- _WORK INSTRUCTION_: In the records below, find each line with "strony" and copy it.

- _INPUT_:
*** Begin section ***

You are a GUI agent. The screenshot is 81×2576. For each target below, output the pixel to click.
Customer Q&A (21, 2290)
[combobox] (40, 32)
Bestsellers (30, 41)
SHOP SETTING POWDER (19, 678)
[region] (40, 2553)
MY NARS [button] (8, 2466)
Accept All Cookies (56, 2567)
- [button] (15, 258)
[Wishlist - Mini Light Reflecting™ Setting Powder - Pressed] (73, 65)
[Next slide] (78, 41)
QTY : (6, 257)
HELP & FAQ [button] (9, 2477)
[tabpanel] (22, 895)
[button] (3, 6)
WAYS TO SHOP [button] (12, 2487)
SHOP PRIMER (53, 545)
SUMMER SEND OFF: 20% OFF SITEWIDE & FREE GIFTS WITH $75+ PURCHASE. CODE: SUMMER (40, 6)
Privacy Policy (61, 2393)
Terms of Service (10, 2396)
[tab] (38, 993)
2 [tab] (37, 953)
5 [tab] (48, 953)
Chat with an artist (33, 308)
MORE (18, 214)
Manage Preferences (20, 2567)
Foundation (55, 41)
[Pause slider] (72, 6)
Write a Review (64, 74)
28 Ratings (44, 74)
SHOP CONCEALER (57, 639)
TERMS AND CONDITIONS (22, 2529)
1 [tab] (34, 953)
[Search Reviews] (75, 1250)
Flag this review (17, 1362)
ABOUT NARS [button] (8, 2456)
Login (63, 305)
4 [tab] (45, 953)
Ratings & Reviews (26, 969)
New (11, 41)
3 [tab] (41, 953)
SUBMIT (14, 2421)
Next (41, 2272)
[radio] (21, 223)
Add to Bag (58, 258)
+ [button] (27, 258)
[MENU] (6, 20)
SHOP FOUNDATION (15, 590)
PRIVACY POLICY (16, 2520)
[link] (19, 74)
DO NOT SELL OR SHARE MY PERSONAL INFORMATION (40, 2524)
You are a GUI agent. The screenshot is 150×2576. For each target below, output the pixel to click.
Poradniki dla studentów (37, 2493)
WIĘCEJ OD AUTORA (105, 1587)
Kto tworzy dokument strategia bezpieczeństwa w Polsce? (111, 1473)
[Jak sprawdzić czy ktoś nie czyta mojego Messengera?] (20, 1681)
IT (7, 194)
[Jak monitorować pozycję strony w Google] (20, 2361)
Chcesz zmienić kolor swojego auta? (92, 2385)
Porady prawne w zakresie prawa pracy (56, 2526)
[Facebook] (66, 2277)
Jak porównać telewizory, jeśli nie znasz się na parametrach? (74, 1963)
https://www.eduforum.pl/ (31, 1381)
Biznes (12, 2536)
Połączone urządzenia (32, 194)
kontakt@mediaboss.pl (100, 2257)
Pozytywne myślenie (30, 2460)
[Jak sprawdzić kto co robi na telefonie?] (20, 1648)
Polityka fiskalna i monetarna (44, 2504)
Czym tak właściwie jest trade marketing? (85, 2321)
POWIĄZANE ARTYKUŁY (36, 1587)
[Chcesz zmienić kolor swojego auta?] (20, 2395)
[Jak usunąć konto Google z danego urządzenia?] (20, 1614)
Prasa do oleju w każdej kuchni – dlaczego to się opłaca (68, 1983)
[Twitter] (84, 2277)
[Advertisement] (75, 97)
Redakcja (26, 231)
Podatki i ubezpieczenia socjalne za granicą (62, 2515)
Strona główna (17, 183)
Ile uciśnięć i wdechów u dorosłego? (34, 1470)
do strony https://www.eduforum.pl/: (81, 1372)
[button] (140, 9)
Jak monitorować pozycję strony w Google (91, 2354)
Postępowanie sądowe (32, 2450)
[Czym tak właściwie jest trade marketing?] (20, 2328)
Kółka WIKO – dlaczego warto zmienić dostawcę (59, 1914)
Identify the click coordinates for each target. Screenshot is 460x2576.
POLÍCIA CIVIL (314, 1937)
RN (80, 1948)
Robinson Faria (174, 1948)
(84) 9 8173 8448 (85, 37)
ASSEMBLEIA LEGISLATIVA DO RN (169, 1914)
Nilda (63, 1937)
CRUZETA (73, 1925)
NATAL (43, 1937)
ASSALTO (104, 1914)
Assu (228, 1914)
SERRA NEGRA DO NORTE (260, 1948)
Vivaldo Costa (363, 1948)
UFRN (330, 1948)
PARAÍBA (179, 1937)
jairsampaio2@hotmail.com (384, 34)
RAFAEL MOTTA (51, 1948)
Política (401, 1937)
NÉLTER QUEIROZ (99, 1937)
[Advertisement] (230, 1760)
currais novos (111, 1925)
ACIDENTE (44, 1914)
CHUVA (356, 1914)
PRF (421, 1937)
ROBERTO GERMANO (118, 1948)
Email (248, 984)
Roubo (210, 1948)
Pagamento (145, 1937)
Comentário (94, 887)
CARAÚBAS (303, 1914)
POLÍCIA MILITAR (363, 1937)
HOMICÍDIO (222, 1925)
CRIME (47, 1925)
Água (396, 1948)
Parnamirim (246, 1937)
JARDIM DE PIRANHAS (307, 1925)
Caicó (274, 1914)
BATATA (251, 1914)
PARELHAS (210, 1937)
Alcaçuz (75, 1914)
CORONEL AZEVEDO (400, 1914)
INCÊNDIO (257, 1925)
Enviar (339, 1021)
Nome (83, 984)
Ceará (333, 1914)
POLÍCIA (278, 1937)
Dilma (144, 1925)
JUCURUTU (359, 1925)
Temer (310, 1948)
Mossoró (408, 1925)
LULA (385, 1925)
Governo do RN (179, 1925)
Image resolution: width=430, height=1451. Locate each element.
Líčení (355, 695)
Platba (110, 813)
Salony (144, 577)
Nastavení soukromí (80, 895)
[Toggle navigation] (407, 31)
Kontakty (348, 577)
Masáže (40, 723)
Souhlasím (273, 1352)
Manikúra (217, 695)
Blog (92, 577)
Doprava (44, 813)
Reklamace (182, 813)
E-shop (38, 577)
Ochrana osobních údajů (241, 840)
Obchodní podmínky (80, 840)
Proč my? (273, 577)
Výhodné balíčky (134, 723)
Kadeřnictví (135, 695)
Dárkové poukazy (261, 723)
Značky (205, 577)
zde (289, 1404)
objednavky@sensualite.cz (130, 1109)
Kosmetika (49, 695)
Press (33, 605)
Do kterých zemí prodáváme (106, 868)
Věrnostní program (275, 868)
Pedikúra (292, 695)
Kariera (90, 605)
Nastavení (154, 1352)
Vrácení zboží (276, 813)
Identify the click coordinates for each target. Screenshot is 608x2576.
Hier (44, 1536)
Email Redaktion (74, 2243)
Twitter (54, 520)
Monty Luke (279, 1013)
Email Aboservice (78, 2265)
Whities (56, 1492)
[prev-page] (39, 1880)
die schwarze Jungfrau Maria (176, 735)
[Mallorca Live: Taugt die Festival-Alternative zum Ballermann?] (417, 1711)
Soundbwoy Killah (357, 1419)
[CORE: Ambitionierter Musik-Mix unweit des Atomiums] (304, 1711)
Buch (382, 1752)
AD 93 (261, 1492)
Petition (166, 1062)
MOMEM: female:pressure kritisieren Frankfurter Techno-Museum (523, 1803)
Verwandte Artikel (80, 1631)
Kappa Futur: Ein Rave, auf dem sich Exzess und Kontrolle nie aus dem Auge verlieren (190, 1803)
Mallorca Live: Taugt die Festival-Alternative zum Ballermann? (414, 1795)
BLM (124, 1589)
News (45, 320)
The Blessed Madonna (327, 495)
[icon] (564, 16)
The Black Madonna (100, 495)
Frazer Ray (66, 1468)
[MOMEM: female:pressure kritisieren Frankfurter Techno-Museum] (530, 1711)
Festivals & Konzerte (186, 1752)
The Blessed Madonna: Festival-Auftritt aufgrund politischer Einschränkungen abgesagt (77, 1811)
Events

*** End section ***

- _RESULT OF THE EXERCISE_:
[Jak monitorować pozycję strony w Google] (20, 2361)
do strony https://www.eduforum.pl/: (81, 1372)
Jak monitorować pozycję strony w Google (91, 2354)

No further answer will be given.